►

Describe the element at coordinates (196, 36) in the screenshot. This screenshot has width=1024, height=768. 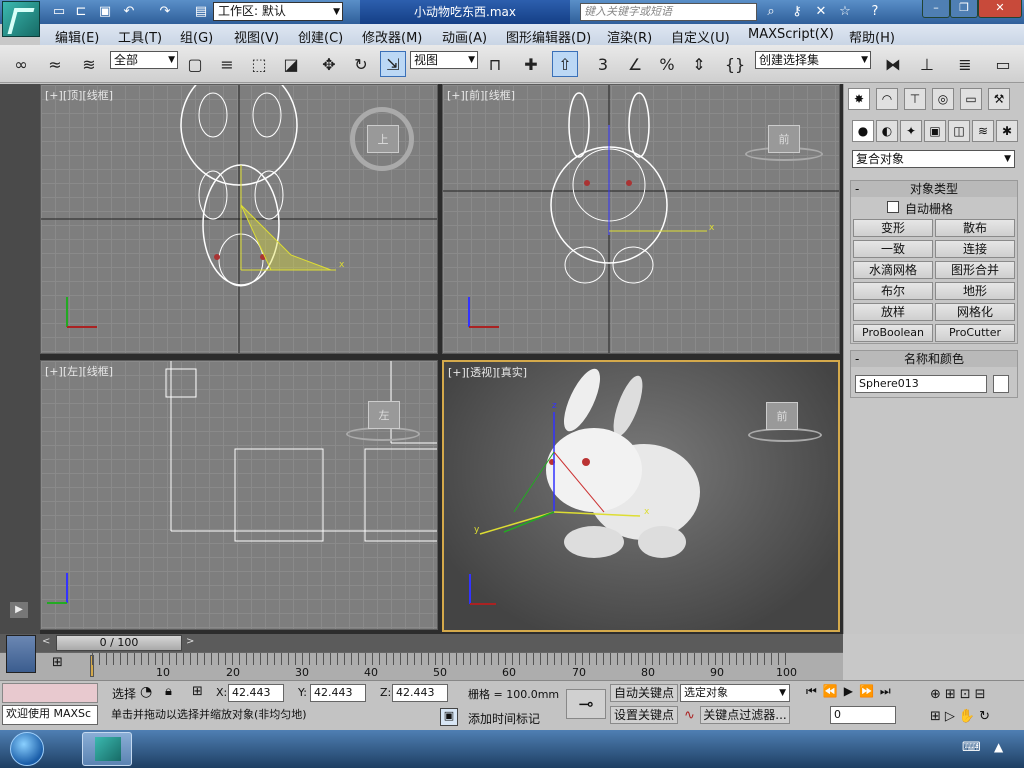
I see `menu-group: 组(G)` at that location.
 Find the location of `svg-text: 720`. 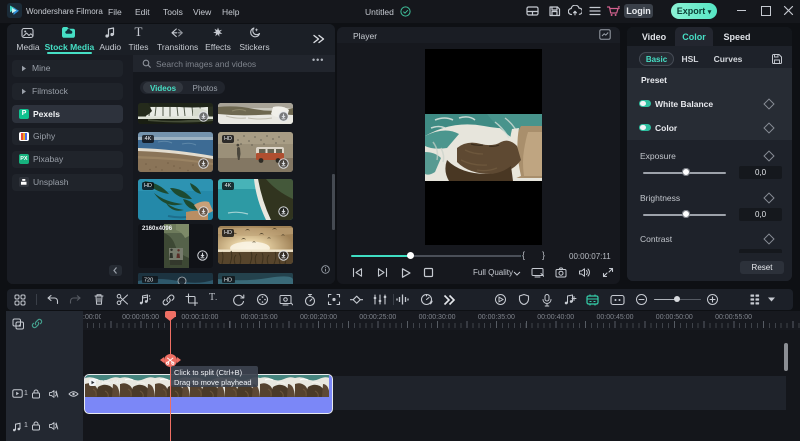

svg-text: 720 is located at coordinates (148, 281).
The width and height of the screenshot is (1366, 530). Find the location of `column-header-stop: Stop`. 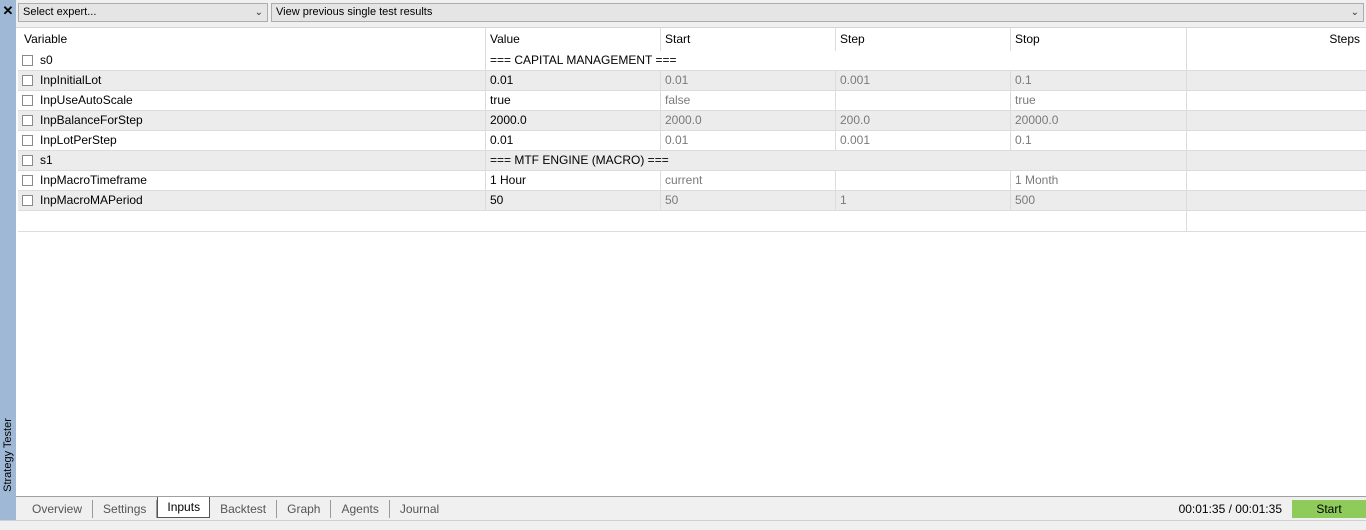

column-header-stop: Stop is located at coordinates (1098, 39).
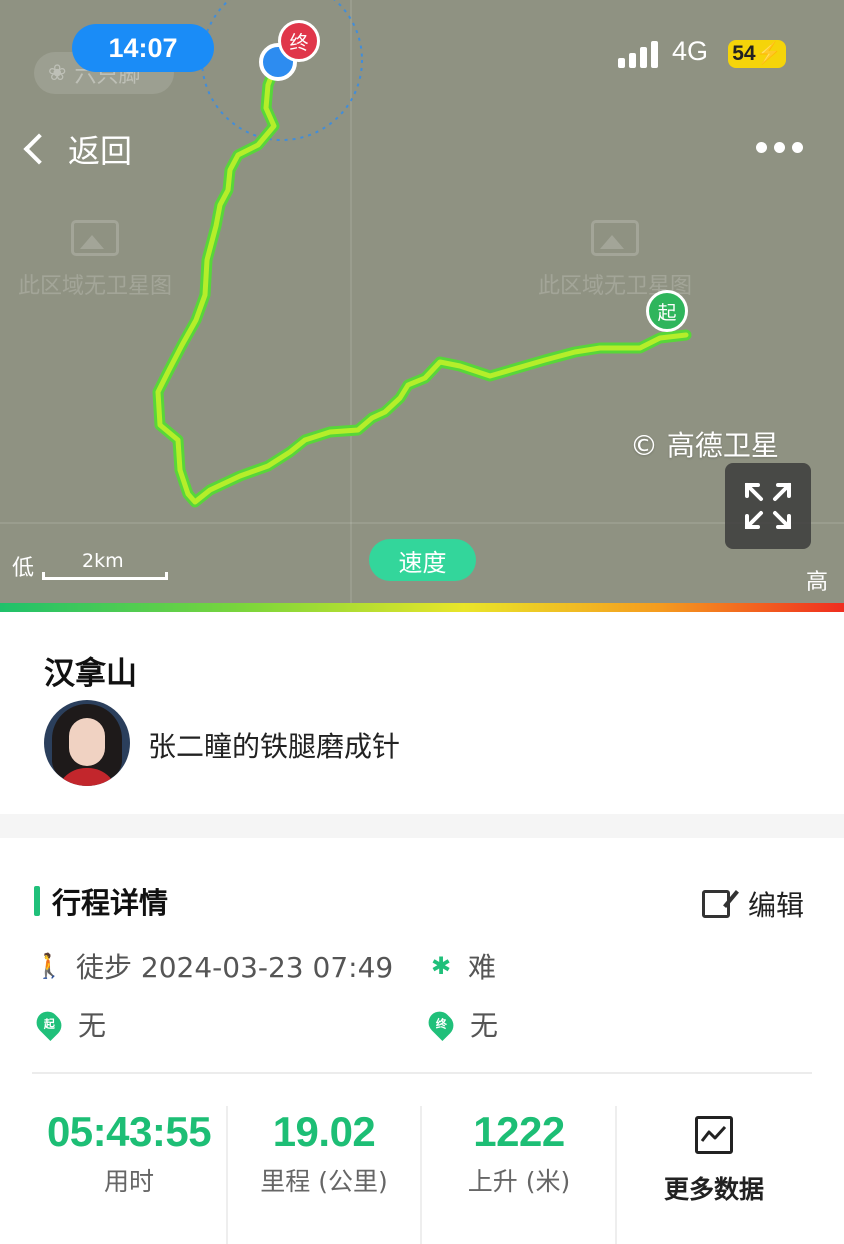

◄

Job:
Reproduce every record above word for word, leaving out the pictures.

Written answer:
Describe the element at coordinates (196, 36) in the screenshot. This screenshot has width=1024, height=768. 
I see `menu-group: 组(G)` at that location.
 Find the location of `svg-text: 720`. 

svg-text: 720 is located at coordinates (148, 281).
The width and height of the screenshot is (1366, 530). Find the location of `column-header-stop: Stop`. 

column-header-stop: Stop is located at coordinates (1098, 39).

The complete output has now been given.